Online
How to choose between online and in-person therapy
Both online and in-person therapy can be effective; the right choice depends on your child's age, the therapy type, and your family's routine. In-person suits hands-on motor and sensory work and very young children; online suits speech, language and parent coaching, especially when distance makes regular visits hard. A blended approach often works best — and consistency matters most. A Pinnacle clinician recommends the right mode after assessment.
Online or in-person — the right choice isn't about technology, it's about what helps your child engage and grow today.
In short
Both online and in-person therapy can be genuinely effective — the best choice depends on your child's age, attention style, the type of therapy, and your family's practical reality. As a simple guide: in-person tends to suit hands-on work (physiotherapy, occupational therapy, sensory and very young or highly active children), while online suits skills that build on attention and language (speech practice, parent coaching, follow-up sessions, and families far from a centre). Many families do best with a blend — and you do not have to decide alone.What to weigh up
Lean towards in-person when:- Your child is very young, or needs physical guidance, equipment or sensory tools
- Therapy involves hands-on motor work or close behavioural support
- Your child struggles to attend to a screen, or is highly mobile
- You want the therapist to observe natural play and interaction in the room
Online works well when:
- The focus is speech, language, parent coaching or cognitive practice
- Travel, distance or time make regular visits hard to sustain
- Your child engages comfortably with a screen for short, guided activities
- You want consistent follow-up between in-person reviews
Whichever you choose, what matters most is consistency. A weekly online session you can attend reliably will outperform an in-person session you keep missing. Therapy gains come from regular, repeated practice — and from you carrying small activities into everyday routines at home.
The Pinnacle way
A clinical AbilityScore® and any diagnosis are formed only at a Pinnacle Blooms Network centre, under qualified clinician care — never from an app or an online form. Once a clinician understands your child's starting point, they will recommend the mode — online, in-person or blended — that fits your child best, and adjust it as your child grows. Explore our speech therapy options, understand how the AbilityScore works, or [start here](/) to find your nearest support.Trusted sources
American Speech-Language-Hearing Association guidance on telepractice as an effective service-delivery model; WHO Nurturing Care framework on consistent, family-centred early support.Next step — Not sure which mode suits your child? Book an assessment and let a Pinnacle clinician recommend the right fit.

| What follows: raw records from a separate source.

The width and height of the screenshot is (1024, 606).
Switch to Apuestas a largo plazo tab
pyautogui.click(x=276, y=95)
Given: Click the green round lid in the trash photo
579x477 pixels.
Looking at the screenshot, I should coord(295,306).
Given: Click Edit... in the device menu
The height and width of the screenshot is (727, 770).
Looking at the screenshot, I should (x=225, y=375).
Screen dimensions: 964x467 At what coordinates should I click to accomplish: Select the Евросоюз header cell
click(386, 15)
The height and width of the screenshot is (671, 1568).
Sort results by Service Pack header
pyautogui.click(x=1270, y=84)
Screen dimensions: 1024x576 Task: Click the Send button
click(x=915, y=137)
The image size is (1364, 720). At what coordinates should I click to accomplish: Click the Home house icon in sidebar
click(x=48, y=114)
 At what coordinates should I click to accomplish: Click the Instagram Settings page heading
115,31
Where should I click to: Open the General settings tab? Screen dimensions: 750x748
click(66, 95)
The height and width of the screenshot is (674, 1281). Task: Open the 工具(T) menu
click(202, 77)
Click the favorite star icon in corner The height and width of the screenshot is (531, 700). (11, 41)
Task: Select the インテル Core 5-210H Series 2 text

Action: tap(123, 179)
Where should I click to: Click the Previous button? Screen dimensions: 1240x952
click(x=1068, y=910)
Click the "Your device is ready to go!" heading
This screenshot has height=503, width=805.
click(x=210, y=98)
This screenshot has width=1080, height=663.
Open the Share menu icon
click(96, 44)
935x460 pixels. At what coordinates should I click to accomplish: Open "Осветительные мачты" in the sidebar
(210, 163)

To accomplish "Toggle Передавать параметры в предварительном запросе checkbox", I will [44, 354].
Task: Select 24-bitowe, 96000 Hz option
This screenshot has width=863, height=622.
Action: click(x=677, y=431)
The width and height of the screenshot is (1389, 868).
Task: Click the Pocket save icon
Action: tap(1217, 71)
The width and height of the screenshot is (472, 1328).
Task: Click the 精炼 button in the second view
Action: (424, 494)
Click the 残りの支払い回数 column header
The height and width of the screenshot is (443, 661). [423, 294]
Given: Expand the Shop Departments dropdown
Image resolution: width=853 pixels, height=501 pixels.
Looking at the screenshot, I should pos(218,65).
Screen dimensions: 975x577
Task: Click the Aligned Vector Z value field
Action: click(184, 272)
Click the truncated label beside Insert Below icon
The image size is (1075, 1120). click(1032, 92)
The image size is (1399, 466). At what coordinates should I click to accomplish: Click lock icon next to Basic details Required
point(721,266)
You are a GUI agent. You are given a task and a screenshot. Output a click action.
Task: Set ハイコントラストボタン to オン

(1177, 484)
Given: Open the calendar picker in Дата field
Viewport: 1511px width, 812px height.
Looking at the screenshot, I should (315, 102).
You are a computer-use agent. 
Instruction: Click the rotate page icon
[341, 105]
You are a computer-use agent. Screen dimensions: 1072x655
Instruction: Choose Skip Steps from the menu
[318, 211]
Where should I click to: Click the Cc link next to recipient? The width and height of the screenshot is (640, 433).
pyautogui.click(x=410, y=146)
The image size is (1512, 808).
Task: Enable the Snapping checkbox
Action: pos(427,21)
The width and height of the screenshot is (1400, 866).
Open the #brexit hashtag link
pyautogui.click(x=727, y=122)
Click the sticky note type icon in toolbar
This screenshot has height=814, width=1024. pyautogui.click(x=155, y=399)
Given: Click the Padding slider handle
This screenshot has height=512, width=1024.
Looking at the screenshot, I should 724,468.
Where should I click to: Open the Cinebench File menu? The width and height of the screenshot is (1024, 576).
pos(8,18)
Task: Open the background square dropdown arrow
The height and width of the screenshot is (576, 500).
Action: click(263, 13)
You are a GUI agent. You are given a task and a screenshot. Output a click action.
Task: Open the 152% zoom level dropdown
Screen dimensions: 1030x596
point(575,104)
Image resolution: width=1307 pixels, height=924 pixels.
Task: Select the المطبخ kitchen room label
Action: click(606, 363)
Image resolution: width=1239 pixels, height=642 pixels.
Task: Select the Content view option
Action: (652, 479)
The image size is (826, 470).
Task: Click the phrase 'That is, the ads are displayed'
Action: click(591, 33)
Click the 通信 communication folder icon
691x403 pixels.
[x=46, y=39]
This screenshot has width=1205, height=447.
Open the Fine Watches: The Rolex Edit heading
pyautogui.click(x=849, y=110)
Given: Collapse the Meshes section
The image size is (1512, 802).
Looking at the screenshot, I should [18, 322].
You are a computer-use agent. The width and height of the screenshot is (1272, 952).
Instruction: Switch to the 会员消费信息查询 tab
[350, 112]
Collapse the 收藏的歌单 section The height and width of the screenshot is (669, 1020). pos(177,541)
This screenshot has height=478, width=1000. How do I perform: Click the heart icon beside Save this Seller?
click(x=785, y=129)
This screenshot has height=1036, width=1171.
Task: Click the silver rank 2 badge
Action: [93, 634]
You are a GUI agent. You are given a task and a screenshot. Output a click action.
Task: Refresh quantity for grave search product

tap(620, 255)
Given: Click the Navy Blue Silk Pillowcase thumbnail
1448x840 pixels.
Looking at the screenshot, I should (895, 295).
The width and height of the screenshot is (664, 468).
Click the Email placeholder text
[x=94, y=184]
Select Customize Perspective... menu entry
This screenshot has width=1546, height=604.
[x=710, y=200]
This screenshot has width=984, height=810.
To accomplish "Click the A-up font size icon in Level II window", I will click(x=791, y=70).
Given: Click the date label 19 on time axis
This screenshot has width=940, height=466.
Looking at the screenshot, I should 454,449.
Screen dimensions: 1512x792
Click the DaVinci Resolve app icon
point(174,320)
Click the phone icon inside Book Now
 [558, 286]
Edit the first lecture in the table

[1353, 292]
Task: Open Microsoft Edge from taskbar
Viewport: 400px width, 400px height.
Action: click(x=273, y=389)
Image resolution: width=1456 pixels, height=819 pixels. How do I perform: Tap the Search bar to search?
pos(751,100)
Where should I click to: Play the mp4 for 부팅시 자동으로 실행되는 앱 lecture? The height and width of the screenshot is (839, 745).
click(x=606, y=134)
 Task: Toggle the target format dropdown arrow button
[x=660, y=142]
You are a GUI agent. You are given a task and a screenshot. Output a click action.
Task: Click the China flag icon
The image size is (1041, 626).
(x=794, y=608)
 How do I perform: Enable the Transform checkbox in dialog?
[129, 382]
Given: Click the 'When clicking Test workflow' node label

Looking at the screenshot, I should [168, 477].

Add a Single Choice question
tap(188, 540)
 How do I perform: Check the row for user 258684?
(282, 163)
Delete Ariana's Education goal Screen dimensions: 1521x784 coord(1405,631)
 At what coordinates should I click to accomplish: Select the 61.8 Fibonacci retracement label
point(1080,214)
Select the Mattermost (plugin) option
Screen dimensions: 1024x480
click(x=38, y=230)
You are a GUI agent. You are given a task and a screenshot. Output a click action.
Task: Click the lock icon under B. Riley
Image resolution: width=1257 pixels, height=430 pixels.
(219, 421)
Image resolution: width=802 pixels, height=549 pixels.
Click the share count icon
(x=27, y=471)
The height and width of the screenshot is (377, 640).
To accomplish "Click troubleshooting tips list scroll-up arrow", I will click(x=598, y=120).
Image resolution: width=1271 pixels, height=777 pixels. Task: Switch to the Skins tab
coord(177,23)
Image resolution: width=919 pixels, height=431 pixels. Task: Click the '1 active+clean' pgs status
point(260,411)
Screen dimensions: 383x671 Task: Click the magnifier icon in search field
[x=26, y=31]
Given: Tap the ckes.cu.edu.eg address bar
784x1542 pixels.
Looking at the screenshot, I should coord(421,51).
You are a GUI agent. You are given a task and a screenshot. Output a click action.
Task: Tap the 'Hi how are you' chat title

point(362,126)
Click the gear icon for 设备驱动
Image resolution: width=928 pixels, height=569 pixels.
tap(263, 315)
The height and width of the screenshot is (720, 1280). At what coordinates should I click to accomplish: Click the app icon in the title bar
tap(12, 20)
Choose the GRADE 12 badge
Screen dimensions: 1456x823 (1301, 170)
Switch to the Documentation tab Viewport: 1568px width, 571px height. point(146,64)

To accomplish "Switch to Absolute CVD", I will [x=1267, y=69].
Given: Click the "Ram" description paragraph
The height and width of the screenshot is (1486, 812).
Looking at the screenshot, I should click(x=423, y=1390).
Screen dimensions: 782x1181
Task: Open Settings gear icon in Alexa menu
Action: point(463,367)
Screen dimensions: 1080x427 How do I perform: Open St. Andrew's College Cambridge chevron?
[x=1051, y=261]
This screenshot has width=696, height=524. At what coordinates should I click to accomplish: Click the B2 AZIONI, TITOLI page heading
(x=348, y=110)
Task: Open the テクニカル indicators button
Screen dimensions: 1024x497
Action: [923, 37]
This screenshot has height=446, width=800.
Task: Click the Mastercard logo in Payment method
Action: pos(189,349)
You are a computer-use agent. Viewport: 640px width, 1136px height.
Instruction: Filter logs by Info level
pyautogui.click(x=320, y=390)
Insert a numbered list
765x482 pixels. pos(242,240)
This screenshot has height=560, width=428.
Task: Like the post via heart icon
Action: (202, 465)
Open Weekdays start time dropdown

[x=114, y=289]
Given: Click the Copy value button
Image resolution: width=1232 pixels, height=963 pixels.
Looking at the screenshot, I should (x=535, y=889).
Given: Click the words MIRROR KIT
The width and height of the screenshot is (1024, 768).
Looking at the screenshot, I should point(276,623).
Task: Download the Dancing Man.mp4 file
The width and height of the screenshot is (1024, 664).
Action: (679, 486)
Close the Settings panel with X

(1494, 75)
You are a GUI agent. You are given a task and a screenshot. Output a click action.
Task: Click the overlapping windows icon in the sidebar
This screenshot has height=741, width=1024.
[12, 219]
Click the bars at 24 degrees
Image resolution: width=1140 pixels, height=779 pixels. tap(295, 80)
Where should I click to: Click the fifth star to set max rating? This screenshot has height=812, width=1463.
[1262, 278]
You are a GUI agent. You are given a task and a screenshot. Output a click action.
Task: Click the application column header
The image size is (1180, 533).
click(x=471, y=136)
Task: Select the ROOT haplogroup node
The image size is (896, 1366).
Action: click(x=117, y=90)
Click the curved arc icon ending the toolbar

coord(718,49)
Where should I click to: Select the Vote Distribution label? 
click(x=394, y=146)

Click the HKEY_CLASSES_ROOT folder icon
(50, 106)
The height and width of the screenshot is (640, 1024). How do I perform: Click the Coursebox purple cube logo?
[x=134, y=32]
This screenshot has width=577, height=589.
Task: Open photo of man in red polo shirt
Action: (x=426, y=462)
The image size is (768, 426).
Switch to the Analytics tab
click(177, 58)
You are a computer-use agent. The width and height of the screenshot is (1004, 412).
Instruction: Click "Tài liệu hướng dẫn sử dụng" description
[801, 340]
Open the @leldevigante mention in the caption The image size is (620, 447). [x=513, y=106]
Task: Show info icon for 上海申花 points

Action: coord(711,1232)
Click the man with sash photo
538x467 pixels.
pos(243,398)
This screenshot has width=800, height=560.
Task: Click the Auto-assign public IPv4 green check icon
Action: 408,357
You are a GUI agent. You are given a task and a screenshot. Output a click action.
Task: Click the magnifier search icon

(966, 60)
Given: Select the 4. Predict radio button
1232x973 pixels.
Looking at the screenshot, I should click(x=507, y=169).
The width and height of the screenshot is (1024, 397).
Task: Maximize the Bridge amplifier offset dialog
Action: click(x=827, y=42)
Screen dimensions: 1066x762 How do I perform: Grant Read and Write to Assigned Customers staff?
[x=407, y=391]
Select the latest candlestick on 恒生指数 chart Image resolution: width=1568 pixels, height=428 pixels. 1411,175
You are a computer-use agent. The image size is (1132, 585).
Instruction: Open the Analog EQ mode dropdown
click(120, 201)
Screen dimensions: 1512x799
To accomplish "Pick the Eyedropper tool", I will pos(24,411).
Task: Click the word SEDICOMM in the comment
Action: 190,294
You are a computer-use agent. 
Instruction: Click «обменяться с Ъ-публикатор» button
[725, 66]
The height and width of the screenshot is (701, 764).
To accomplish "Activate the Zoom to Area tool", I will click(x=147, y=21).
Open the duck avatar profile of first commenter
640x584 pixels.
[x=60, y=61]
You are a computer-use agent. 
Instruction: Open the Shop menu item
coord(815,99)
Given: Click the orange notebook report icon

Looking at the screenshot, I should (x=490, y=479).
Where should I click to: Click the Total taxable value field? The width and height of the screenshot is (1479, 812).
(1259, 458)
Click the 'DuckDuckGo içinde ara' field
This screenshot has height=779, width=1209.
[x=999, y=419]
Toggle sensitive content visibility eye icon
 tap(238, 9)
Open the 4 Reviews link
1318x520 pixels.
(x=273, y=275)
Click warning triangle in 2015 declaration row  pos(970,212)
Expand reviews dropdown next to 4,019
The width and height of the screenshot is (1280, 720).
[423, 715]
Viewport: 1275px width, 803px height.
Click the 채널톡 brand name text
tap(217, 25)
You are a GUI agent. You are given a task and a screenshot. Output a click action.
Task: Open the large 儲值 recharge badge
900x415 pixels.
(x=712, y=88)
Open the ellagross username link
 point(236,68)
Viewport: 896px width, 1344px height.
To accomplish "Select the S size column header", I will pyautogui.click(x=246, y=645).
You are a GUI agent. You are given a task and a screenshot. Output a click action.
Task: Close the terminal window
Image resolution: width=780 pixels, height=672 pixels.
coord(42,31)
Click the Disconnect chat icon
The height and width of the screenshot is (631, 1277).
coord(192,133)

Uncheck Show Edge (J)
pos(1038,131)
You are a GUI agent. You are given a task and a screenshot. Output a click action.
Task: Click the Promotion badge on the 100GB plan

This is general information, not a diagnosis — a clinical AbilityScore® and any diagnosis are formed only at a Pinnacle Blooms Network centre under qualified clinician care.
What to watch
Watch how your child engages: if they settle and attend to short guided screen activities, online can work well; if they need to move, touch and explore, in-person is likely the better fit. Re-check this as your child grows.
Try this at home
Whichever mode you choose, repeat one small activity from each session at home daily — five focused minutes of practice between sessions often matters more than the session length itself.
Trusted sources
Developed by SETU Consortium · Pinnacle Blooms Network · Last reviewed 2026-06-11 · reviewed every 365 days
This is general information, not a diagnosis. A clinical AbilityScore® and any diagnosis are formed only at a Pinnacle Blooms Network centre, under qualified clinician care.
Frequently asked
Is online therapy as effective as in-person therapy?
For many goals — especially speech, language, parent coaching and follow-up — online therapy can be just as effective when sessions are regular and a parent is involved. Hands-on motor and sensory work usually benefits more from in-person sessions. A clinician can advise what suits your child's specific goals.
Can my child do both online and in-person?
Yes — a blended approach is very common and often works best. For example, in-person sessions for hands-on work and reviews, with online sessions for consistent practice and parent coaching between visits.
My child won't sit at a screen — does that rule out online therapy?
Not necessarily, but it is an important clue. Very young or highly active children often do better in-person. Online sessions can still be short and play-based, and a clinician will guide you on what is realistic for your child right now.
How do I decide which one to start with?
Begin with an assessment. Once a Pinnacle clinician understands your child's age, attention style and goals, they will recommend online, in-person or a blend — and adjust it as your child progresses.